Pezoulas Vasileios C, Zaridis Dimitrios I, Mylona Eugenia, Androutsos Christos, Apostolidis Kosmas, Tachos Nikolaos S, Fotiadis Dimitrios I
Unit of Medical Technology and Intelligent Information Systems, Dept. of Materials Science and Engineering, University of Ioannina, Ioannina GR45110, Greece.
Biomedical Research Institute - FORTH, University of Ioannina, Ioannina GR45110, Greece.
Comput Struct Biotechnol J. 2024 Jul 9;23:2892-2910. doi: 10.1016/j.csbj.2024.07.005. eCollection 2024 Dec.
Synthetic data generation has emerged as a promising solution to overcome the challenges which are posed by data scarcity and privacy concerns, as well as, to address the need for training artificial intelligence (AI) algorithms on unbiased data with sufficient sample size and statistical power. Our review explores the application and efficacy of synthetic data methods in healthcare considering the diversity of medical data. To this end, we systematically searched the PubMed and Scopus databases with a great focus on tabular, imaging, radiomics, time-series, and omics data. Studies involving multi-modal synthetic data generation were also explored. The type of method used for the synthetic data generation process was identified in each study and was categorized into statistical, probabilistic, machine learning, and deep learning. Emphasis was given to the programming languages used for the implementation of each method. Our evaluation revealed that the majority of the studies utilize synthetic data generators to: (i) reduce the cost and time required for clinical trials for rare diseases and conditions, (ii) enhance the predictive power of AI models in personalized medicine, (iii) ensure the delivery of fair treatment recommendations across diverse patient populations, and (iv) enable researchers to access high-quality, representative multimodal datasets without exposing sensitive patient information, among others. We underline the wide use of deep learning based synthetic data generators in 72.6 % of the included studies, with 75.3 % of the generators being implemented in Python. A thorough documentation of open-source repositories is finally provided to accelerate research in the field.

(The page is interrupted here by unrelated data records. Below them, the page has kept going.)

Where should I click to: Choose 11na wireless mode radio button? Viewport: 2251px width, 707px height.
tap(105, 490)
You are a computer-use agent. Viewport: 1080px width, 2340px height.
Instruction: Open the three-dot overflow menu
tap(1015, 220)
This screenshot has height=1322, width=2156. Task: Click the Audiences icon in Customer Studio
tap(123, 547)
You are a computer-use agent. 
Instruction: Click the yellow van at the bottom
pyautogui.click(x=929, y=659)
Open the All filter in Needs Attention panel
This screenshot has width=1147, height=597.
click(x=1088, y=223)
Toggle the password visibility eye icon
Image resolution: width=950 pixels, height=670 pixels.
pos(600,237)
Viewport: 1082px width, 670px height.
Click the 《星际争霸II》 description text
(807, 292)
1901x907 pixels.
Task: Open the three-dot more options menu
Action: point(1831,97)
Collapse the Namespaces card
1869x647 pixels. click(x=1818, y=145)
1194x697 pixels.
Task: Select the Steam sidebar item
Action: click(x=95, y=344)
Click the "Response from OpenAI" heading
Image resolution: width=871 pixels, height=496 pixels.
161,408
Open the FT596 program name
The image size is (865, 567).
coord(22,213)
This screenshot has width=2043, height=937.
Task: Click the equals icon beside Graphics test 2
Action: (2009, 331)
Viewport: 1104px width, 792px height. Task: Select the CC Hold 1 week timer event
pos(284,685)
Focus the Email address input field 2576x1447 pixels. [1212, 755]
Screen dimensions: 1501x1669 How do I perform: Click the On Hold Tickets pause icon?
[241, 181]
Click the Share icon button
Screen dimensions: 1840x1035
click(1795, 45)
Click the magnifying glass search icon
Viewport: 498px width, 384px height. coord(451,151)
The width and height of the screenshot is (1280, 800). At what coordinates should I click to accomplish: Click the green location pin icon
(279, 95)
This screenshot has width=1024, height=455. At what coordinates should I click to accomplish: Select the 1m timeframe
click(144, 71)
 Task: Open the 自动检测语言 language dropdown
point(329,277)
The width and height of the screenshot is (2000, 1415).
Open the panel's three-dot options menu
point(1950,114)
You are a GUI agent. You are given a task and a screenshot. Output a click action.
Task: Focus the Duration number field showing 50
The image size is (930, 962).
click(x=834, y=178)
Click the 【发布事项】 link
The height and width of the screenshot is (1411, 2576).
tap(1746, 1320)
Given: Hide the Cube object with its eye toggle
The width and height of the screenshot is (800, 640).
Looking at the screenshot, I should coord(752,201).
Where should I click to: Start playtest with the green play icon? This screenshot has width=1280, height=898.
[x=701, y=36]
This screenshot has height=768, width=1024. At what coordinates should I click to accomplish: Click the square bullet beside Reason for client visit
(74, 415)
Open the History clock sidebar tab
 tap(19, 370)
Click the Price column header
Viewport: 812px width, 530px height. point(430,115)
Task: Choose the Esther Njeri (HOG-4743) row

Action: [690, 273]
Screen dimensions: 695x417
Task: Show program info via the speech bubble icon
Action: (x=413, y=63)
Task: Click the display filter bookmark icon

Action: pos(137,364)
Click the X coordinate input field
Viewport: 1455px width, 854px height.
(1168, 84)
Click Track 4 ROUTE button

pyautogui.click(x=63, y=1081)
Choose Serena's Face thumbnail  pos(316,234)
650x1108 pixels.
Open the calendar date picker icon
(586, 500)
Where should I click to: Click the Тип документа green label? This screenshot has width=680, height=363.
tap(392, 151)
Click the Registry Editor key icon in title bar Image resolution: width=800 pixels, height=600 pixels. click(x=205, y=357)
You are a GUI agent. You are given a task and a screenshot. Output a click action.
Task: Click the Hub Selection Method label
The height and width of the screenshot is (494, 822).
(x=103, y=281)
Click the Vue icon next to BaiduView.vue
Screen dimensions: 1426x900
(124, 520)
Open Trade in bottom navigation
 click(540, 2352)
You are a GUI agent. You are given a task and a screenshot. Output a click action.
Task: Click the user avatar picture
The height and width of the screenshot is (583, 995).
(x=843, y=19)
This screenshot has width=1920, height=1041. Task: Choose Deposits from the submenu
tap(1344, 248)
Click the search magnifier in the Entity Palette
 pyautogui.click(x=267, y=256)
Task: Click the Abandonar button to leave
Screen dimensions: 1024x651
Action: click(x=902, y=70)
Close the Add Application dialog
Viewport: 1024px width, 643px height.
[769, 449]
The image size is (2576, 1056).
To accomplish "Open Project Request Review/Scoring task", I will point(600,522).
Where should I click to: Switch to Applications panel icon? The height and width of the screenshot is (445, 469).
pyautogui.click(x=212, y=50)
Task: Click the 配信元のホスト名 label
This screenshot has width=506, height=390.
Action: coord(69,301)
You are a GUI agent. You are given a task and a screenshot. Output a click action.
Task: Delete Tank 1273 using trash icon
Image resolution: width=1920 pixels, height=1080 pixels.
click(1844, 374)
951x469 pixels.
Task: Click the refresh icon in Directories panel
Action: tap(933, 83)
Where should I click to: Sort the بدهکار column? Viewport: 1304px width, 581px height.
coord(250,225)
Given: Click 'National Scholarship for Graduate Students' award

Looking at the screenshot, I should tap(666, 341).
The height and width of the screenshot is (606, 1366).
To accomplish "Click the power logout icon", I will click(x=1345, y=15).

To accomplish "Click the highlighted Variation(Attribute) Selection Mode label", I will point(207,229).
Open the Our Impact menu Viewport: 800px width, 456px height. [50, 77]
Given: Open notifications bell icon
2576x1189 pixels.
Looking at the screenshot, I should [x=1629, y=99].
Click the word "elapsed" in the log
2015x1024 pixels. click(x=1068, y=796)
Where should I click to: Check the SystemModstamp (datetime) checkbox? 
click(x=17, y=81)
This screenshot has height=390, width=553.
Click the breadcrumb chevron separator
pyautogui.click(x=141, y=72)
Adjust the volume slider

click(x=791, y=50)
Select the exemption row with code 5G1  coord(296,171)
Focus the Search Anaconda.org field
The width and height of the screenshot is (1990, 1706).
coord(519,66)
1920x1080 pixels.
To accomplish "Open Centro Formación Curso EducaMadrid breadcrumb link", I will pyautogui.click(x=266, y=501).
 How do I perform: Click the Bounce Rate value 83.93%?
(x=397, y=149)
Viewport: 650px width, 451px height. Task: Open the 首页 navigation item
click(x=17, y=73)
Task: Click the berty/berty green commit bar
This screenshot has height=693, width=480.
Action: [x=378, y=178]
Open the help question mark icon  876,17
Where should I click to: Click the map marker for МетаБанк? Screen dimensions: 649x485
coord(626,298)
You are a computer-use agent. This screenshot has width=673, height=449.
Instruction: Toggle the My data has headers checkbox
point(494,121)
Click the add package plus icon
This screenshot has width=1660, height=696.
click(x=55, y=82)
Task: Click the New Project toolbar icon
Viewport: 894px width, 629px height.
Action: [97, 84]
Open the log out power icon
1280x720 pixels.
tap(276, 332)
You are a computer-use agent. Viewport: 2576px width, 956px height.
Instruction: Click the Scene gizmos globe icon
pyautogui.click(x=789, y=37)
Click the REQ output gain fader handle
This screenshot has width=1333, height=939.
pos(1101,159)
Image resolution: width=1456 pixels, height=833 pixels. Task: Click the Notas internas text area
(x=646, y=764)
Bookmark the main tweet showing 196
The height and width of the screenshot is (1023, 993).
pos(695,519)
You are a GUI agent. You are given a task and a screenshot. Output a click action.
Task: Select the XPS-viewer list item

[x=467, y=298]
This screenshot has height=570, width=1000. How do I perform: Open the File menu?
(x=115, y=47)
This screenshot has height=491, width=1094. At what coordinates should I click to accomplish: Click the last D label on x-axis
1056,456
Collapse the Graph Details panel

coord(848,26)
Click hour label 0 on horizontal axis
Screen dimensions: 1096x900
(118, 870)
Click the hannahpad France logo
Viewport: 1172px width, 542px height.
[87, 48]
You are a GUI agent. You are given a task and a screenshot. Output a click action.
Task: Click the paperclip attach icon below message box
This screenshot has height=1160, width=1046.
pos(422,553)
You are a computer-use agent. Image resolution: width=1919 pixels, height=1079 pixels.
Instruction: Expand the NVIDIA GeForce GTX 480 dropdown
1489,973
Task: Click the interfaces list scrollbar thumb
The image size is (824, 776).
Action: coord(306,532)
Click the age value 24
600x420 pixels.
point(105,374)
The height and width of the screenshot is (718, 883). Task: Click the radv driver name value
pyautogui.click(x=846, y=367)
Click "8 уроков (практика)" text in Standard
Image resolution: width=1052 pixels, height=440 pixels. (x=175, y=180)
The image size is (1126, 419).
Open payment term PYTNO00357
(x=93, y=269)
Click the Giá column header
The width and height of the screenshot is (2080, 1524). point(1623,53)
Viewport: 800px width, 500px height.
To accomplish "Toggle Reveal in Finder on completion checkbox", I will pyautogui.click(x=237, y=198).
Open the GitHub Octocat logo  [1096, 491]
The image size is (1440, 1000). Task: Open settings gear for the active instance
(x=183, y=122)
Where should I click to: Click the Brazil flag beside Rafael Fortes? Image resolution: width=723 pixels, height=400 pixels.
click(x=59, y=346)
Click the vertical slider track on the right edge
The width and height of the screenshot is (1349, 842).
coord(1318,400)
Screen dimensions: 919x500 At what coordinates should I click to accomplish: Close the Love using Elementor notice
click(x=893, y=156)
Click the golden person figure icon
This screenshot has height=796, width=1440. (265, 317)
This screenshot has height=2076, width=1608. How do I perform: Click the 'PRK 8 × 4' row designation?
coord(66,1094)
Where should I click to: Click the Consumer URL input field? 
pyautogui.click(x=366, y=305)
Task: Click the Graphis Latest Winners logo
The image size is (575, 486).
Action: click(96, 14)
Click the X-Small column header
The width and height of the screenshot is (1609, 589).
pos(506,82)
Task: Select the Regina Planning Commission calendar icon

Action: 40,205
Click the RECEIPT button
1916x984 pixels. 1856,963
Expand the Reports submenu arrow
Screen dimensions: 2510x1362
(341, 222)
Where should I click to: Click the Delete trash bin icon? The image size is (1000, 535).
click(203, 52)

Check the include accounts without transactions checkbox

合成数据生成已成为一种很有前景的解决方案,可克服数据稀缺和隐私问题带来的挑战,同时满足在具有足够样本量和统计效力的无偏数据上训练人工智能(AI)算法的需求。考虑到医学数据的多样性,我们的综述探讨了合成数据方法在医疗保健中的应用和效果。为此,我们系统地搜索了PubMed和Scopus数据库,重点关注表格数据、影像数据、放射组学数据、时间序列数据和组学数据。还探索了涉及多模态合成数据生成的研究。在每项研究中确定了用于合成数据生成过程的方法类型,并将其分为统计方法、概率方法、机器学习方法和深度学习方法。重点介绍了用于每种方法实现的编程语言。我们的评估表明,大多数研究利用合成数据生成器来:(i)降低罕见疾病和病症临床试验所需的成本和时间,(ii)增强人工智能模型在个性化医疗中的预测能力,(iii)确保在不同患者群体中提供公平的治疗建议,以及(iv)使研究人员能够访问高质量、具有代表性的多模态数据集,同时不暴露患者敏感信息等。我们强调,在纳入的研究中,72.6%的研究广泛使用了基于深度学习的合成数据生成器,其中75.3%的生成器是用Python实现的。最后提供了开源存储库的详细文档,以加速该领域的研究。